Texto para analizar:
————————

El 6 de octubre, al prestar
juramento como lehendakari -entonces se escribía así-, José A.
Aguirre, que no se sentía ya parte de la República española,
tomó una decisión semejante: incluyó en la fórmula un compromiso
radical a someterse a la Santa Madre Iglesia Católica,
Apostólica y Romana. El Vaticano iba a encontrarse en un muy
serio compromiso: no podía tomar medidas contra quienes así se
manifestaban. Eugenio Pacelli consultó el tema con el Papa, al
que sugirió una línea de conducta. En el caso de los vascos
-este hecho no se planteaba en Cataluña, donde el arzobispo
cardenal Barraquer había salvado la vida en el último momento
por intervención directa del Presidente de la Generalidad, que
le envió embarcado a Italia- se podía intentar una mediación,
negociando entre dos bandos que declaraban que el catolicismo
era valor fundamental.
Durante el resto del año 1936 y los primeros meses de 1937 tal
mediación resultaba impensable. Detenido Franco ante Madrid y
cobrando fuerza cada día el separatismo de Euzkadi, Aguirre,
autodenominado Generalísimo -lo que le permitía prescindir de
los mandos enviados desde Madrid- se creía seguro de la
victoria. Había perdido San Sebastián, pero contaba con
respaldos británicos y preparaba ya su propia ofensiva. Pasaron,
pues, meses vitales.
La declaración de «cruzada» por
parte de los obispos españoles causó impacto en los ambientes
católicos. Produjo en Francia una profunda división. Este país
tenía intereses directos respecto a lo que estaba sucediendo en
España: junto a las cuestiones religiosas estaban las
consideraciones políticas, derechas frente a izquierdas y
germanofilia. En consecuencia, los católicos se dividieron y
Jacques Maritain, cuya influencia sobre los monseñores vaticanos
era muy grande, se situó a la cabeza de un grupo de
intelectuales católicos empeñados en demostrar que era falso el
principio y que la República tenía razón. Para los católicos,
que experimentaban la más cruel de las persecuciones, era un
verdadero escándalo que pudieran colocarse al lado de los
verdugos. Pero en realidad lo que a aquéllos importaba -todavía
no había escrito Maritain El campesino del Garona- era que no
triunfase en España la derecha
(7).
ARRIBA
Desde Pamplona, adonde iban
llegando noticias, el cardenal primado informaba
puntualmente a la Secretaría de Estado. Terminado el asedio
del alcázar, decidió hacer una visita a su sede, con escolta
de requetés, y comprobar sobre el terreno la realidad de los
daños. Quedó desolado: asesinatos, ruina y desolación
reinaban por doquier. Al mismo tiempo le llegaban las
primeras indicaciones de los sucesos en el País Vasco:
también aquí la Iglesia estaba siendo perseguida. Supo que
algunos sacerdotes nacionalistas habían sido condenados y
ejecutados; para uno de ellos había pedido a Dávila la
conmutación de la pena y se le había negado. Informando de
esto a Pacelli el 24 de octubre de 1936, le explicó que
había tomado la decisión de entrevistarse con Franco, de
quien ahora todo dependía. «Es católico práctico de toda la
vida» y «en mi opinión personal... será un gran colaborador
de la obra de la Iglesia». En este mismo informe el cardenal
primado se expresaba en términos bastante preocupados
respecto a Falange.

————————

Material de origen:
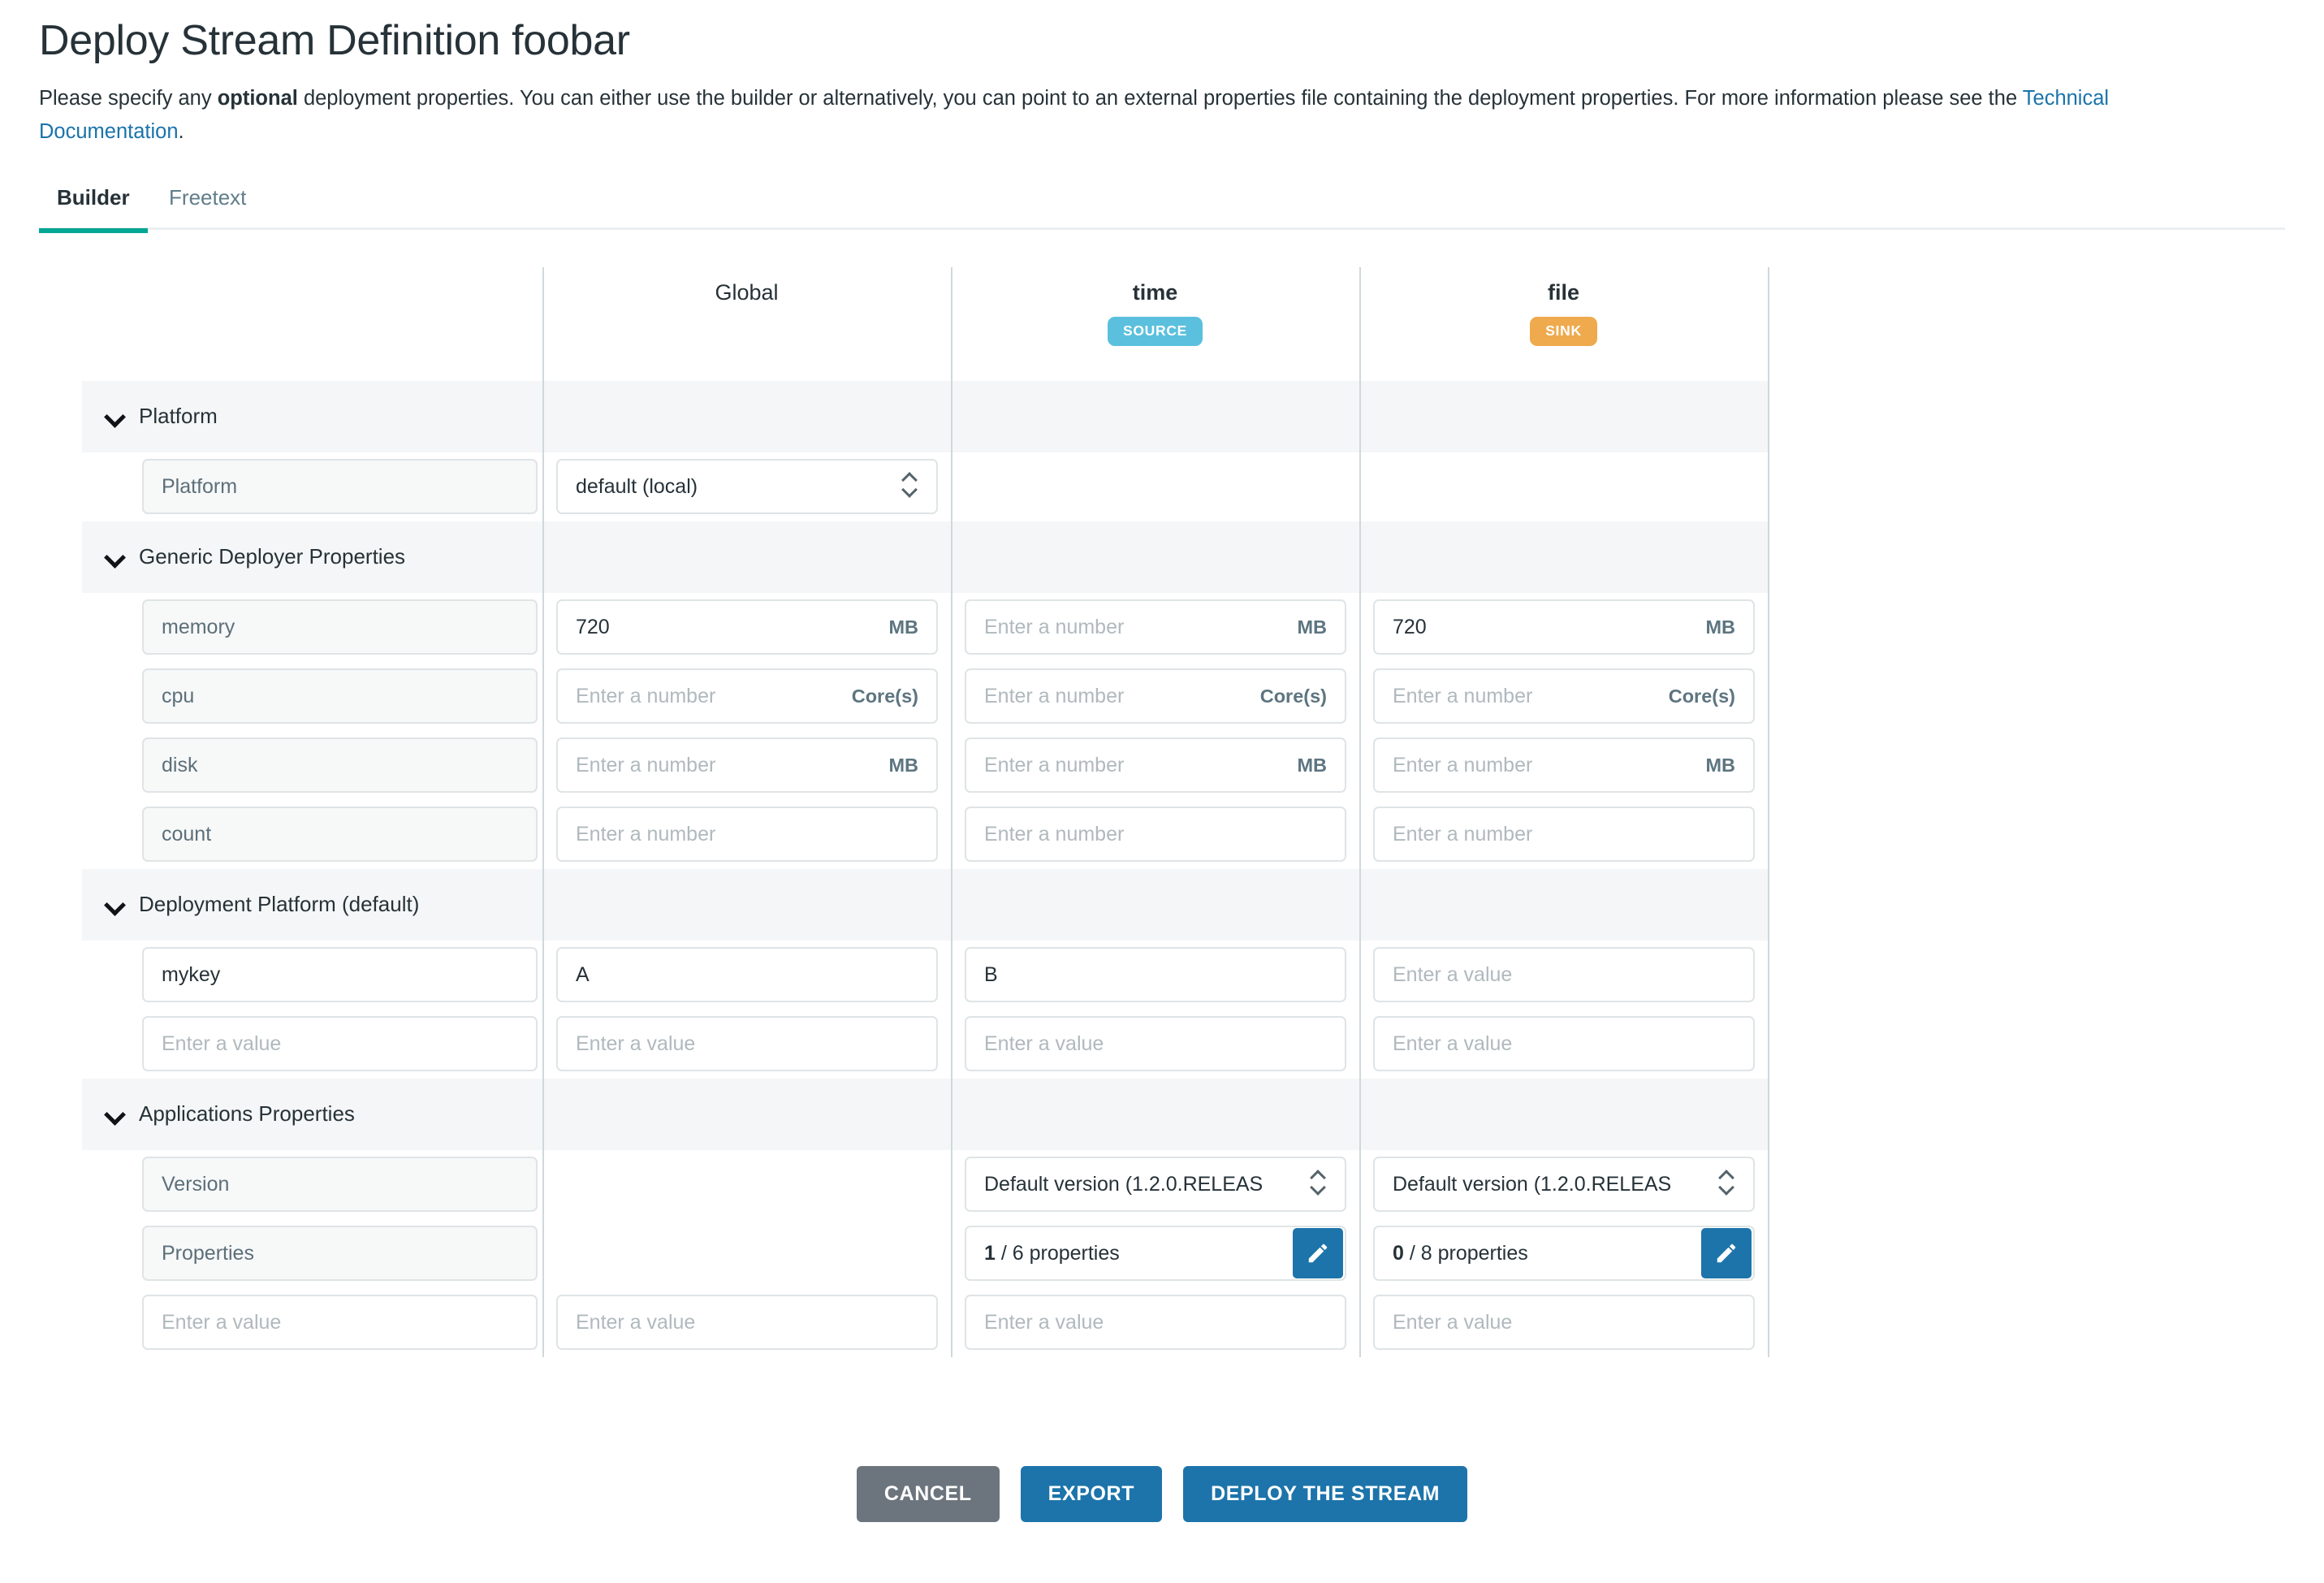  What do you see at coordinates (1564, 1185) in the screenshot?
I see `file-select: Default version (1.2.0.RELEAS` at bounding box center [1564, 1185].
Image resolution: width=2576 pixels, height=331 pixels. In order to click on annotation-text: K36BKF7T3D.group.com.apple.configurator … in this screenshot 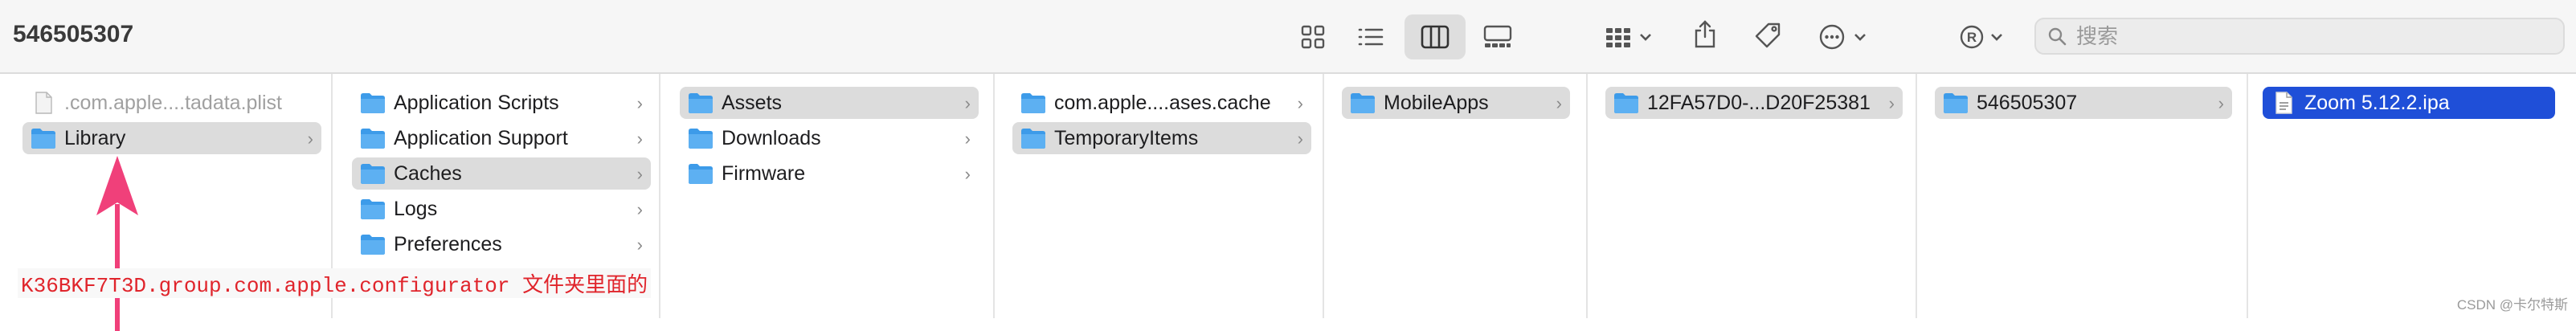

————————

Instrucciones:
Según el texto para analizar, ¿por qué el Vaticano iba a encontrarse en un muy serio compromiso tras el juramento de Aguirre? Explícalo en una a tres oraciones.

Resultado:
Al prestar juramento como lehendakari el 6 de octubre, José A. Aguirre incluyó en la fórmula un compromiso radical de someterse a la Santa Madre Iglesia Católica, Apostólica y Romana. Por eso el Vaticano no podía tomar medidas contra quienes se manifestaban así.